## start Extracted records
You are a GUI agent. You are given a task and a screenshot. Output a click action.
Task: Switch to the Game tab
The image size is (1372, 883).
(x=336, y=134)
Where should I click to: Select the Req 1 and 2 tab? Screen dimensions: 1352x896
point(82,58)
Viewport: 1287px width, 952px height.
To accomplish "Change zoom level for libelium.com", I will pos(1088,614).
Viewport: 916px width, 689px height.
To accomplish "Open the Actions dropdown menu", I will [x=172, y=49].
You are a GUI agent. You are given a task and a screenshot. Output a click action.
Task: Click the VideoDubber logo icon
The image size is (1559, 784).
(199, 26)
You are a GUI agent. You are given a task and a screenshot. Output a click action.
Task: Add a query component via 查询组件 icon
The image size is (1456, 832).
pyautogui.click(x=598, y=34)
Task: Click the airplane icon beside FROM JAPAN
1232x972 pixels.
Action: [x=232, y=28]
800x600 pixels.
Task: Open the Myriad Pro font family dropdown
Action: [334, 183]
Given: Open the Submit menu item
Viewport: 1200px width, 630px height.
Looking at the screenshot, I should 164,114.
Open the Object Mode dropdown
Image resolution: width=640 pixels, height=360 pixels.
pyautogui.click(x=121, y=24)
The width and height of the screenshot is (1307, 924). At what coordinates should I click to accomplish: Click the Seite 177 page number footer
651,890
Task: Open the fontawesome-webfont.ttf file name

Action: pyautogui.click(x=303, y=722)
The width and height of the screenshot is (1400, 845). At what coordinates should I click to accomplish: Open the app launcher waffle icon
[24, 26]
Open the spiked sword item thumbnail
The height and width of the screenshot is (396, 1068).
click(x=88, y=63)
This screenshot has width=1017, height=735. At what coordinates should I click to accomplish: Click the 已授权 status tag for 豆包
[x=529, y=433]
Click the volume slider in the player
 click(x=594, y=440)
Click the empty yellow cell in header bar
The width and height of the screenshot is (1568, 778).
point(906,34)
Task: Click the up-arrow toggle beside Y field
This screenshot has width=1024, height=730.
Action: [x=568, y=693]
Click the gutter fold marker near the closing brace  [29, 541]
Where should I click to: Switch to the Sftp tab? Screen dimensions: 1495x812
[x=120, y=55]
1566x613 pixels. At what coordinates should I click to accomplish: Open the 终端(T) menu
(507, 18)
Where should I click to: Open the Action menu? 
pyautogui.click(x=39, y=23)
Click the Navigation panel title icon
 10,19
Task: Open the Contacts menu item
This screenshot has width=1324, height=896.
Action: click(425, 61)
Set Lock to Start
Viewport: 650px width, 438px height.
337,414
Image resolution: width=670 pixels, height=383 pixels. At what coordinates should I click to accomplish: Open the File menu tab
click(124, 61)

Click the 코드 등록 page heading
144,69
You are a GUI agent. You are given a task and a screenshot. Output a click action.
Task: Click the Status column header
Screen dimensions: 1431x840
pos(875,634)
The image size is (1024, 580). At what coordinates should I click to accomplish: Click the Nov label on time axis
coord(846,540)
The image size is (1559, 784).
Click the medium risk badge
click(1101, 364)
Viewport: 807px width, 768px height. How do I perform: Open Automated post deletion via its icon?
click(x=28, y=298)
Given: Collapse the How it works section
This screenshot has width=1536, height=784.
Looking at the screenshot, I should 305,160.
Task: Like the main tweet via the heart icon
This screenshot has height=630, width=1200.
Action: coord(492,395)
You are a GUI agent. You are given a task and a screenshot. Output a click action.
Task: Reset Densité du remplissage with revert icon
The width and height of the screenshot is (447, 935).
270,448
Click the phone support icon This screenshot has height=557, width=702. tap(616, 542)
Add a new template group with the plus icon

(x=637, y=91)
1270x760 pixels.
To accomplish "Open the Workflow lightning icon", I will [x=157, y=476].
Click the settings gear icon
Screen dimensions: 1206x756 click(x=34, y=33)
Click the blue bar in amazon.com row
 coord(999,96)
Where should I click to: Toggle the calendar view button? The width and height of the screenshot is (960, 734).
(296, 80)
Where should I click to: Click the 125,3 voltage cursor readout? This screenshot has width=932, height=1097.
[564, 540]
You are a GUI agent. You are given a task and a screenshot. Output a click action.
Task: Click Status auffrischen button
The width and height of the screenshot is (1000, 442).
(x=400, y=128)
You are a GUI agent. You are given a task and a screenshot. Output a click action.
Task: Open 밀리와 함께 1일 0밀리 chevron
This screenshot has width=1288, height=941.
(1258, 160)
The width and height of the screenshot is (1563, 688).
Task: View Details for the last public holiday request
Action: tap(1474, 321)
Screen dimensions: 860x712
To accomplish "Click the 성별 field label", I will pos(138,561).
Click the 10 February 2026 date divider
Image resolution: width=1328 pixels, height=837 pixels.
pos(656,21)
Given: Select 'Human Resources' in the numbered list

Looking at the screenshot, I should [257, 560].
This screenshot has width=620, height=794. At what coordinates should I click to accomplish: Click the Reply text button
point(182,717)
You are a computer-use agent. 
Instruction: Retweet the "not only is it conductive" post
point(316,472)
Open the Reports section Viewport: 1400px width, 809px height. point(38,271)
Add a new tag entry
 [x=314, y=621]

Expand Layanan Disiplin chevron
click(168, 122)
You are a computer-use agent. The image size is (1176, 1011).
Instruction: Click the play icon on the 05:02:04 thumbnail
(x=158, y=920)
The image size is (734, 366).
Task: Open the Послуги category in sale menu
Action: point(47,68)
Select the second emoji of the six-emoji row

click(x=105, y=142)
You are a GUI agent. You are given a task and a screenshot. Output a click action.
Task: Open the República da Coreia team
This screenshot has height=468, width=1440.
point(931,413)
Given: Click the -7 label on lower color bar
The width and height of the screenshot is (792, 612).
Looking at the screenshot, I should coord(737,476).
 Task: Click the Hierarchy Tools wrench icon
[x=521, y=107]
## end Extracted records
[Task prompt] Copy the rows above word for word, starting at the line that contains "Click the blue bar in amazon.com row" and ending at the line that contains "point(182,717)".

[Solution to this problem]
Click the blue bar in amazon.com row
 coord(999,96)
Where should I click to: Toggle the calendar view button? The width and height of the screenshot is (960, 734).
(296, 80)
Where should I click to: Click the 125,3 voltage cursor readout? This screenshot has width=932, height=1097.
[564, 540]
You are a GUI agent. You are given a task and a screenshot. Output a click action.
Task: Click Status auffrischen button
The width and height of the screenshot is (1000, 442).
(x=400, y=128)
You are a GUI agent. You are given a task and a screenshot. Output a click action.
Task: Open 밀리와 함께 1일 0밀리 chevron
This screenshot has width=1288, height=941.
(1258, 160)
The width and height of the screenshot is (1563, 688).
Task: View Details for the last public holiday request
Action: tap(1474, 321)
Screen dimensions: 860x712
To accomplish "Click the 성별 field label", I will pos(138,561).
Click the 10 February 2026 date divider
Image resolution: width=1328 pixels, height=837 pixels.
pos(656,21)
Given: Select 'Human Resources' in the numbered list

Looking at the screenshot, I should [257, 560].
This screenshot has width=620, height=794. At what coordinates should I click to accomplish: Click the Reply text button
point(182,717)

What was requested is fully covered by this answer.